Bengkulu, Kompas -
Demikian disampaikan Ketua Gabungan Pengusaha Kelapa Sawit Indonesia (Gapki) Cabang Bengkulu Daniel Manurung, Minggu (21/4). Daniel mengatakan, saat ini dari 26 pabrik kelapa sawit yang ada di Provinsi Bengkulu, 16 pabrik tidak memiliki kebun sawit sendiri. Hal ini sudah tak proporsional.
Di Kabupaten Bengkulu Tengah, misalnya, pabrik CPO dengan kebun sendiri dikelilingi empat pabrik CPO tanpa kebun dalam radius maksimal 5 km.
Daniel mengatakan, situasi itu akan melahirkan persaingan tak sehat. Pabrik yang tak punya kebun akan bersaing dengan pabrik lain yang memiliki kebun untuk mendapatkan tandan buah segar (TBS). Dikhawatirkan terjadi pencurian TBS akibat persaingan harga antarpabrik.

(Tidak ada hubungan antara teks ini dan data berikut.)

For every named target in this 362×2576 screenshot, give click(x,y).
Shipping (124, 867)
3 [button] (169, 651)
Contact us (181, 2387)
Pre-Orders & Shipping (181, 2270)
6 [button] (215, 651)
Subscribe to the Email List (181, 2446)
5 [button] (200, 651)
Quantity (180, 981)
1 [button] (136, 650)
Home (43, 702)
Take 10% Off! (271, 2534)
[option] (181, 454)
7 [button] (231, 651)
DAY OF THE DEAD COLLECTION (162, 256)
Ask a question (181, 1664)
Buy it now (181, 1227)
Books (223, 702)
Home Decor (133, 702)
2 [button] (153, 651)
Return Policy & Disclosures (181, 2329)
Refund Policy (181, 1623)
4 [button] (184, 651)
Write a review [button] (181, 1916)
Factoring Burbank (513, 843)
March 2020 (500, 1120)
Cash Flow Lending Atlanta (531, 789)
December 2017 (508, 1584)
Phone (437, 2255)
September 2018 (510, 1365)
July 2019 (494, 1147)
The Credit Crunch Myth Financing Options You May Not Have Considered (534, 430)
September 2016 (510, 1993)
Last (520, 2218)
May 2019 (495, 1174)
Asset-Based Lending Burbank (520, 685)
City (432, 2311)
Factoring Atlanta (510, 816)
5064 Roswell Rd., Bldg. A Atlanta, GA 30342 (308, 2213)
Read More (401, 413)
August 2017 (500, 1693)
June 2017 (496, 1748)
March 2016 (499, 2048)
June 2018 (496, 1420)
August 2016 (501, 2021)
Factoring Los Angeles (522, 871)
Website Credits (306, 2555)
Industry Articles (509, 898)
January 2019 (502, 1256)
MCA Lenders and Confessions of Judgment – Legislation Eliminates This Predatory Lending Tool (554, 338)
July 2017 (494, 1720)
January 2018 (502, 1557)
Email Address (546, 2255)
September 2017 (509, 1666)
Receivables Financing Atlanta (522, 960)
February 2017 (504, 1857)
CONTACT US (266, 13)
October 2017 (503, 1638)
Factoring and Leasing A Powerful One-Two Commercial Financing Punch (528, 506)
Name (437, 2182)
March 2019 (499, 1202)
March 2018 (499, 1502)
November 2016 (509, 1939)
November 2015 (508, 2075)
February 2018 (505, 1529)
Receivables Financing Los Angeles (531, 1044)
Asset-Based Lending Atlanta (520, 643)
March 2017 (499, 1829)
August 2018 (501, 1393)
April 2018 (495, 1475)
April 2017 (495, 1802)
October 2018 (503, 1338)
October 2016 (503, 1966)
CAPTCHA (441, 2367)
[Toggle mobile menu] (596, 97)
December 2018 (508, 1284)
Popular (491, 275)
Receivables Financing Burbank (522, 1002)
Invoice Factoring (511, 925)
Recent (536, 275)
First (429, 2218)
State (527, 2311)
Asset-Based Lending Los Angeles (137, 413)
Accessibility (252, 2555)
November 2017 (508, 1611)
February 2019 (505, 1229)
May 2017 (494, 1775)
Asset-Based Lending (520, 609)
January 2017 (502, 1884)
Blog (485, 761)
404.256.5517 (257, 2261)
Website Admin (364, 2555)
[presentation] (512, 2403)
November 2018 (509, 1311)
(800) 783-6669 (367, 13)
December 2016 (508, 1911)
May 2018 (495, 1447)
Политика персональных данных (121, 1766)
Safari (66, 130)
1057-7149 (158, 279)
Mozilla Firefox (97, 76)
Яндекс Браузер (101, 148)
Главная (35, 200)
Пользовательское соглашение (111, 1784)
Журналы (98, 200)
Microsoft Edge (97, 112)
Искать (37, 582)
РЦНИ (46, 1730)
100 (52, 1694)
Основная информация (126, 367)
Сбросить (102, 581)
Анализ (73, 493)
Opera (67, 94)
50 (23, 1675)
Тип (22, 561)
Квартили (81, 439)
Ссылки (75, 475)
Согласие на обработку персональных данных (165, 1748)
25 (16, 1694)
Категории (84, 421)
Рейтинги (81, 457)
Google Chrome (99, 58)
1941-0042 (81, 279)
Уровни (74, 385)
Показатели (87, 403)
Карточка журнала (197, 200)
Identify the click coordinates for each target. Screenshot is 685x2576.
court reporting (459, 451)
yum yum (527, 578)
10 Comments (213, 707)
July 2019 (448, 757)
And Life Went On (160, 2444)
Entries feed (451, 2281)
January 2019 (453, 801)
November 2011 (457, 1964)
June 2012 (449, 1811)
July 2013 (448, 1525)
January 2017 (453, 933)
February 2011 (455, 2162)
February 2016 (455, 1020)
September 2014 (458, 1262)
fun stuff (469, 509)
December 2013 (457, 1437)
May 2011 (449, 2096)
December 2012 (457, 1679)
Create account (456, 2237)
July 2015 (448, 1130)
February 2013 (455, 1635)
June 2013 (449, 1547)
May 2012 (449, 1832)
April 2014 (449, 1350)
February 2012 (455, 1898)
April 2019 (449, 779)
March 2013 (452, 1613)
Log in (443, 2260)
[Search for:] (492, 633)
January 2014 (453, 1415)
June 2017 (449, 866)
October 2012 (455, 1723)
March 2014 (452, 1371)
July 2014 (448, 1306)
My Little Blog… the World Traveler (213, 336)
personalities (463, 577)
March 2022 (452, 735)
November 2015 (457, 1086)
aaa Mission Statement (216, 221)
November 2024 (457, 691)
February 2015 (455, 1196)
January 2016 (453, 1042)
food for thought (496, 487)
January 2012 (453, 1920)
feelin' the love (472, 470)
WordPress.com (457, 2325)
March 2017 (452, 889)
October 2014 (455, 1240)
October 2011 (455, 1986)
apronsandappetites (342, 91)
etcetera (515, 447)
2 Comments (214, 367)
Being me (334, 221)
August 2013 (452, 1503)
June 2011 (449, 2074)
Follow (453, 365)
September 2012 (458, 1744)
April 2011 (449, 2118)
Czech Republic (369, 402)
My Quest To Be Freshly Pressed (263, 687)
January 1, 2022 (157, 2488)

Kepala Dinas Perkebunan Provinsi Bengkulu Ricky Gunarwan mengatakan, awalnya pabrik tanpa kebun muncul dan diakomodasi pemerintah untuk mengatasi tak seimbangnya hasil panen kelapa sawit rakyat dengan ketersediaan pabrik pengolah CPO. Banyak TBS sawit milik petani yang tak tertampung pabrik sehingga petani merugi.
Pabrik tanpa kebun dimungkinkan berdiri dengan syarat memiliki kerja sama tertulis dan kontinu dengan petani sawit. Pabrik pengolahan CPO harus memiliki kebun plasma sendiri. Dengan demikian, sumber TBS pabrik tersebut jelas.
Saat ini terdapat sekitar 200.000 hektar perkebunan sawit di Bengkulu dan 60 persen adalah perkebunan rakyat.
Ricky menambahkan, pada era otonomi daerah, kepala daerah memiliki kewenangan yang besar terkait investasi di daerah. Kepala daerah berwenang menerbitkan izin pendirian pabrik pengolahan sawit demi kepentingan pendapatan asli daerah.
Pada situasi seperti itu, ujar Ricky, terkadang izin pabrik pengolahan sawit oleh pemerintah daerah tak sesuai dengan Peraturan Menteri Pertanian Nomor 26 Tahun 2007.